Capítulo 19
Luces de neón brillaban en los edificios cercanos. Grace aspiró profundamente antes de mirar a derecha e izquierda. «Estoy a punto de cometer un delito. Voy a allanar una propiedad privada», pensó. Con los labios apretados, dominó un estremecimiento. Nunca lo admitiría en voz alta, pero acechando tras su nerviosismo sentía correr por sus venas una maravillosa corriente de adrenalina.
Darius y ella estaban en la puerta del suntuoso edificio de apartamentos de Jason. Pegándose al muro de piedra, lanzó otra mirada a su derecha. Desafortunadamente, Darius no podía teletransportarlos dentro. Para eso tenía que visualizar primero una habitación, y nunca había estado en la casa de Jason. Se preguntó, sin embargo, cómo planeaba entrar sin que los descubrieran.
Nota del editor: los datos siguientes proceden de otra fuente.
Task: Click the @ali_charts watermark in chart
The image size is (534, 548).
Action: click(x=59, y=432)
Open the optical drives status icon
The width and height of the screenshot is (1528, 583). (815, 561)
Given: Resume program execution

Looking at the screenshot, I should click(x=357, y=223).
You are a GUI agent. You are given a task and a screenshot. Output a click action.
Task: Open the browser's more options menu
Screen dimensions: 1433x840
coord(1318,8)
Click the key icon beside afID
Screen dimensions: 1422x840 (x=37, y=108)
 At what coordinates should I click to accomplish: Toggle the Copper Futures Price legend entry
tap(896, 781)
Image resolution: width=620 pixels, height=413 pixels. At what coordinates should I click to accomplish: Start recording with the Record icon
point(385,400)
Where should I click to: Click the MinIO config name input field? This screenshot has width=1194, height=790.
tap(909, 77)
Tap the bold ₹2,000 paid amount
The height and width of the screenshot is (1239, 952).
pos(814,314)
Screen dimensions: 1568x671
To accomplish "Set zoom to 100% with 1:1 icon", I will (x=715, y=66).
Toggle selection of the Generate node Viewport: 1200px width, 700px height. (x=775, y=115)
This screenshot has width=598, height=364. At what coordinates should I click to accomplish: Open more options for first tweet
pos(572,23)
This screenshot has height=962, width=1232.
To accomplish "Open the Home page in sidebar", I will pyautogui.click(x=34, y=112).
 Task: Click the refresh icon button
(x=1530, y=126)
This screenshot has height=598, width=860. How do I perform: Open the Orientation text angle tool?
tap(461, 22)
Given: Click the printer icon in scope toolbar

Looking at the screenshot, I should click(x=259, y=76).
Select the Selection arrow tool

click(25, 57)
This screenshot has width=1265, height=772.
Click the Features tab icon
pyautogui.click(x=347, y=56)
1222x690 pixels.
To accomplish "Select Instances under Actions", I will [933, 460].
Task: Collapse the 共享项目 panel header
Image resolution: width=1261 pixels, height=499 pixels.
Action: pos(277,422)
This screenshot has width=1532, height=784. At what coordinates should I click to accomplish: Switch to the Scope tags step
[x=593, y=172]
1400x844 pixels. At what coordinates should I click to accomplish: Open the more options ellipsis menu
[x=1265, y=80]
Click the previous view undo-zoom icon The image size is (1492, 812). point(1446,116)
—¿Y si desactivamos las alarmas? —le preguntó en voz baja.
—No.
—Los vigilantes tienen cámaras en cada pasillo, quizá incluso en cada habitación.
—No importa. Pronunciaré un conjuro para que nos proteja antes de que pongamos un pie dentro. ¿Lista?
Con un nudo en la garganta, Grace asintió.
—Agárrate a mí. Fuerte.
Tras una breve vacilación, Grace le echó los brazos al cuello y se apretó contra su pecho.
—Podemos meternos en serios problemas por esto —le dijo—. No sé por qué te lo sugerí, yo…
Oyó el sonido de una tela al rasgarse una fracción de segundo antes de que la camiseta de Darius, o más bien sus jirones, cayera al suelo. Sus largas y anchas alas se desplegaron en toda su majestuosidad. De repente perdió pie: el suelo se alejaba.
—¿Qué pasa? —preguntó, aunque sabía la respuesta—. Darius, esto es…
—No te asustes. Lo único que tienes que hacer es agarrarte con fuerza a mí.
—No estoy asustada —se rió, nerviosa—. Estoy eufórica. Estamos volando con el Darius Expreso…
Se movían rápida, sigilosamente, ganando cada vez mayor altura.
Darius soltó una carcajada, sacudiendo la cabeza.
—Esperaba que tuvieras miedo. ¿Es que nunca dejarás de sorprenderme, mi dulce Grace?
—Espero que no —miró hacia abajo, maravillada ante la vista de los coches y de la gente como puntos diminutos.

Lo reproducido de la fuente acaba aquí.